Гостей покорнейше приглашали пройти в столовую – отужинать. Но никто не торопился покидать театральный зал. Старые крепостные актеры и актрисы, как были в обличьях нимф и сатиров, снова явились с флейтами, кларнетами и скрипками. У той, что играла нимфу Галатею, был в руках тамбурин. А у актера, изображавшего циклопа Полифема и соскочившего наконец с ходулей, барабан.

Они заиграли то, что хорошо знали и умели – Рамо Les Indes Galantes[2].

Старомодная мелодия наполнила зал. Это была уже совсем иная музыка – словно из пропахшего канифолью театрального сундука. И Мамонтову, еще полному впечатлений от шубертовского трио, хотелось, чтобы старики актеры немедленно умолкли.

Но крепостные актеры играли как умели на своих флейтах и кларнетах. И барабан отбивал четкий ритм.

Лакеи разносили гостям померанцевый лимонад.

Свечи оплывали.

Мамонтов опять увидел того самого Вакха – на этот раз в ливрее лакея с подносом в руках. Он подошел к Аликс и смотрел на нее с высоты своего роста, чуть наклонившись к ней, улыбаясь и предлагая лимонад.

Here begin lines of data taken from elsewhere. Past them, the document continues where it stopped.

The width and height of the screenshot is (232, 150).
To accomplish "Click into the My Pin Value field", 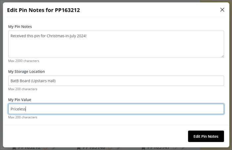I will coord(116,109).
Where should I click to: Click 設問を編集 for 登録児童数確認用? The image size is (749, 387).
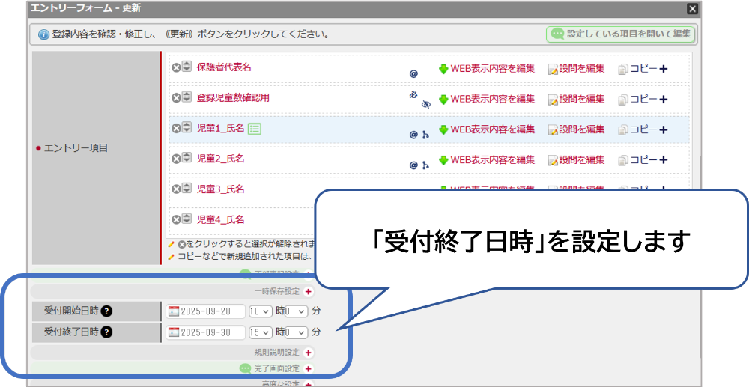coord(576,99)

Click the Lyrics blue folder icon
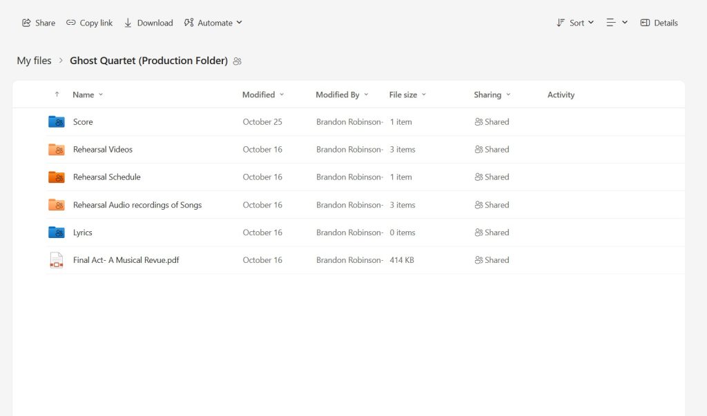tap(57, 232)
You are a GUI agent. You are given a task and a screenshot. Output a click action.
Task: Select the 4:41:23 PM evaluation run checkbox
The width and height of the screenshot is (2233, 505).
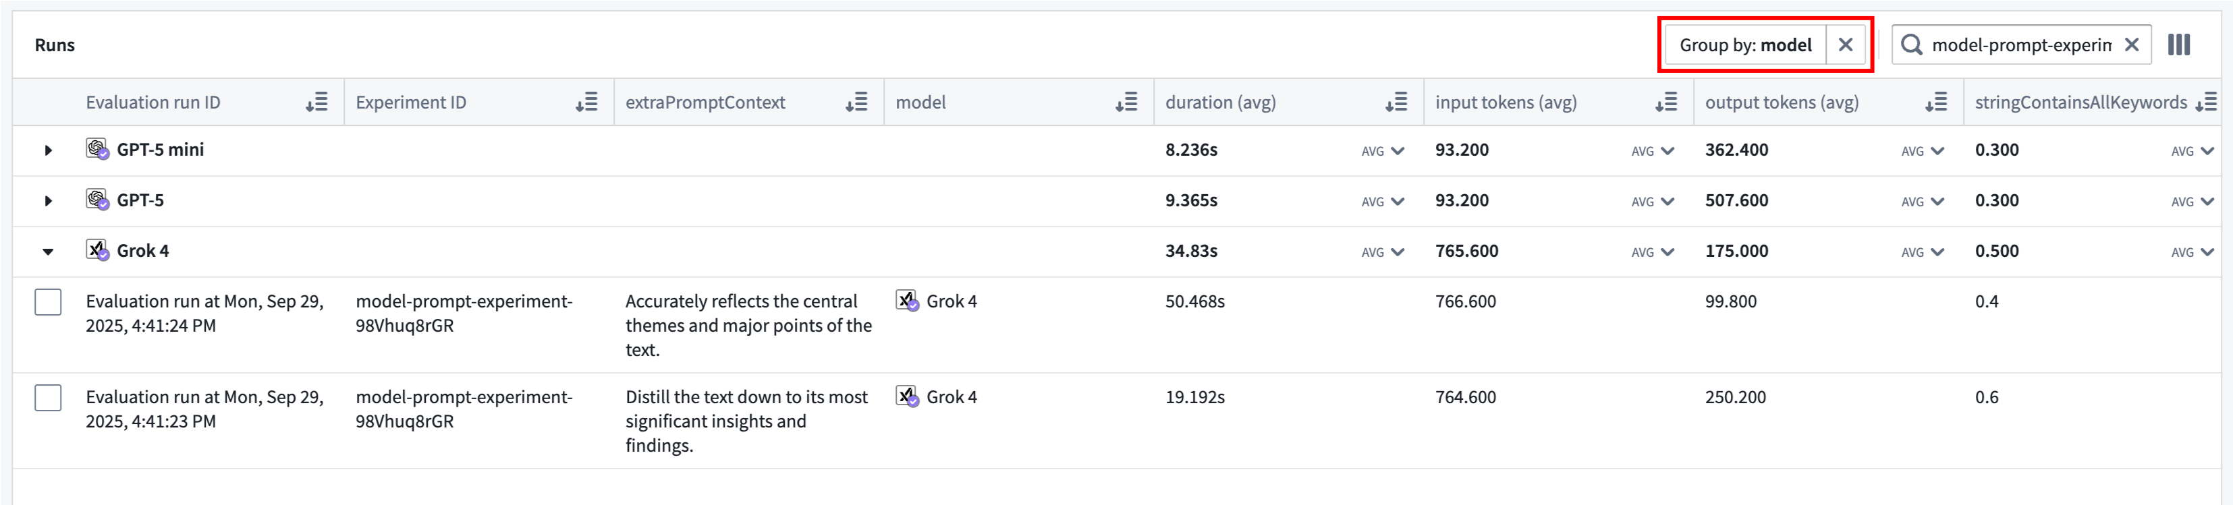point(49,398)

А она смотрела ему прямо в глаза.

Вообще так не принято.

Кто смотрит так на своих слуг?

На холопов?

Аликс взяла с подноса бокал с лимонадом.

– Макар, ко мне!

Это громко, повелительно произнесла Меланья Скалинская и щелкнула пальцами, словно кастаньетами. И когда бог Вакх в лакейской ливрее подошел к ней, оставив Аликс, она тихо отдала ему какой-то приказ. Как хозяйка своему дворовому человеку.

Галантная музыка Рамо звучала в полную силу, внезапно обретая мощь и страсть, словно крепостные актеры тоже хотели показать в последний раз перед новой напастью – перед этой самой неведомой ВОЛЕЙ, бедой грядущей, неминучей — на что они способны.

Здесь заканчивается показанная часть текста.